WORK TO COMPLETE -
Copy every one of the records below line for line, but leave the pictures out of your copy.

--- Begin DATA SUPPLIED ---

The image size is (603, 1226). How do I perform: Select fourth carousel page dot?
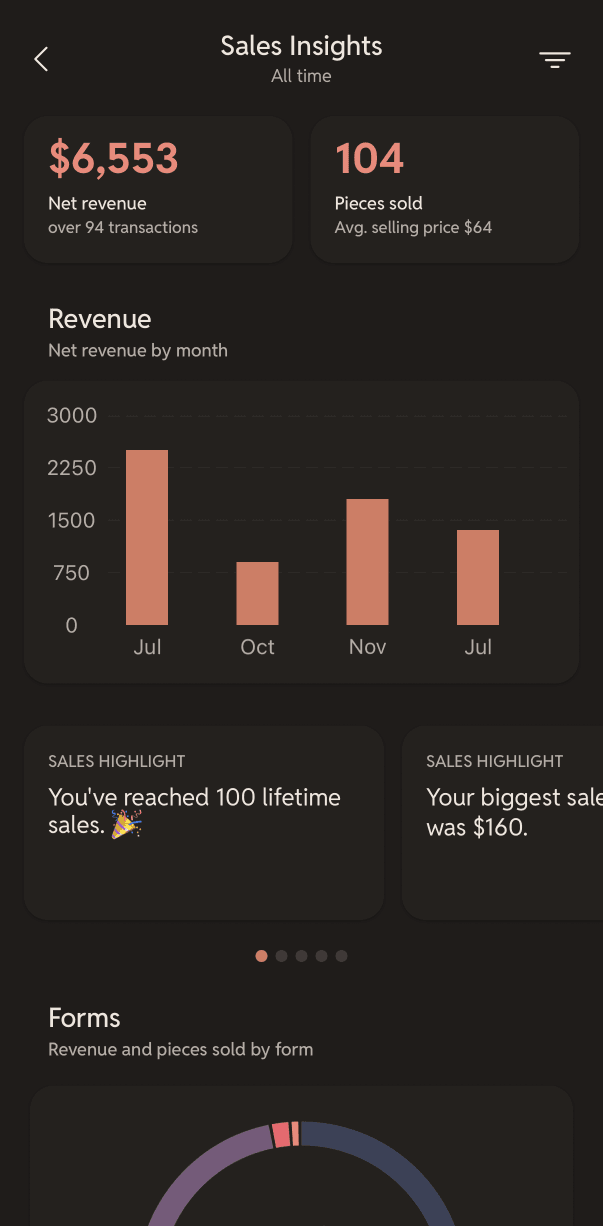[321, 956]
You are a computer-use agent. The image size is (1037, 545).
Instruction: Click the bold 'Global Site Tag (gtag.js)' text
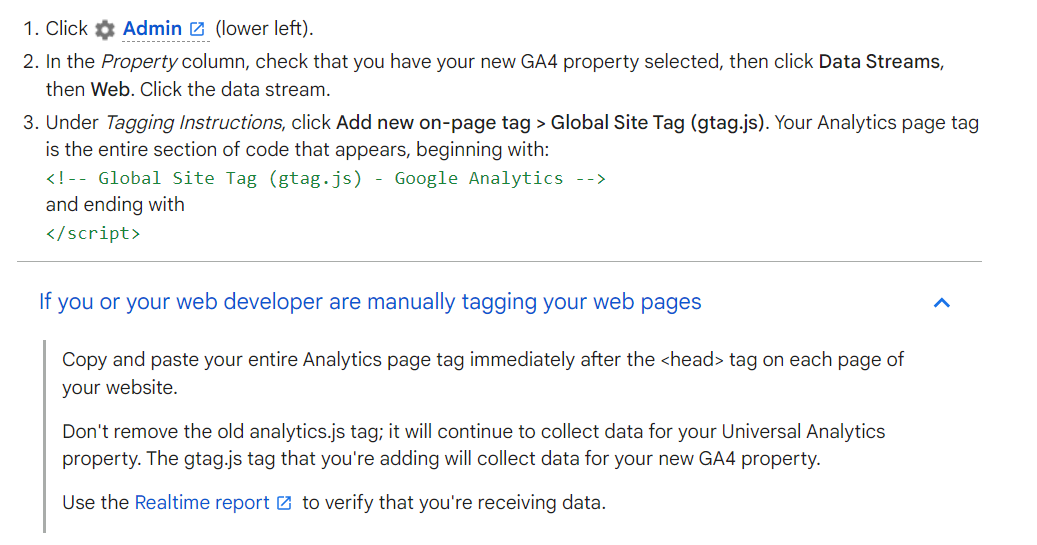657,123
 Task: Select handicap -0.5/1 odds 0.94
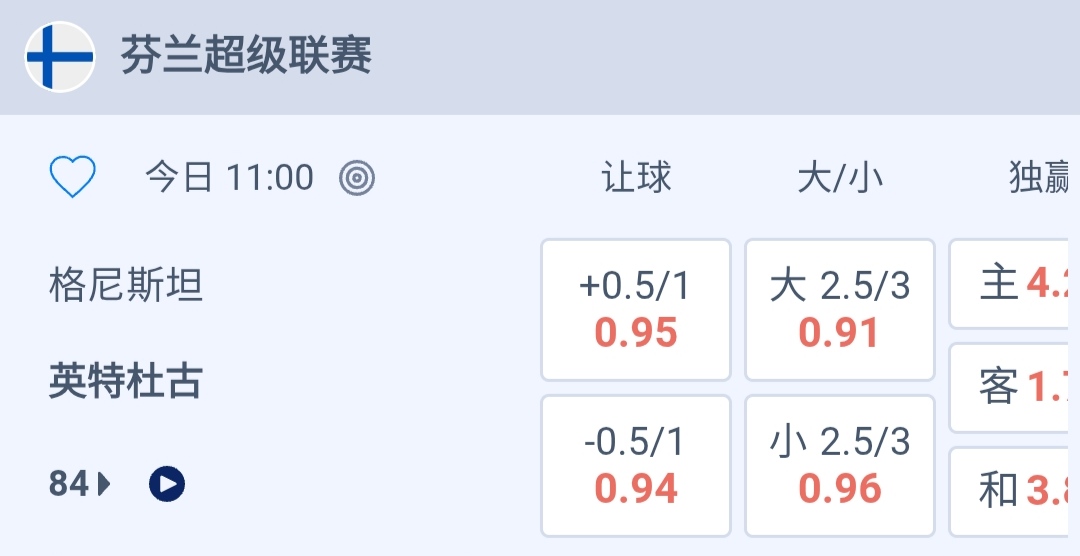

--- End DATA SUPPLIED ---

EXERCISE OUTPUT -
The image size is (603, 1226). How do I perform: Select fourth carousel page dot?
[321, 956]
You are a computer-use agent. The image size is (1037, 545).
Instruction: Click the bold 'Global Site Tag (gtag.js)' text
657,123
 Task: Select handicap -0.5/1 odds 0.94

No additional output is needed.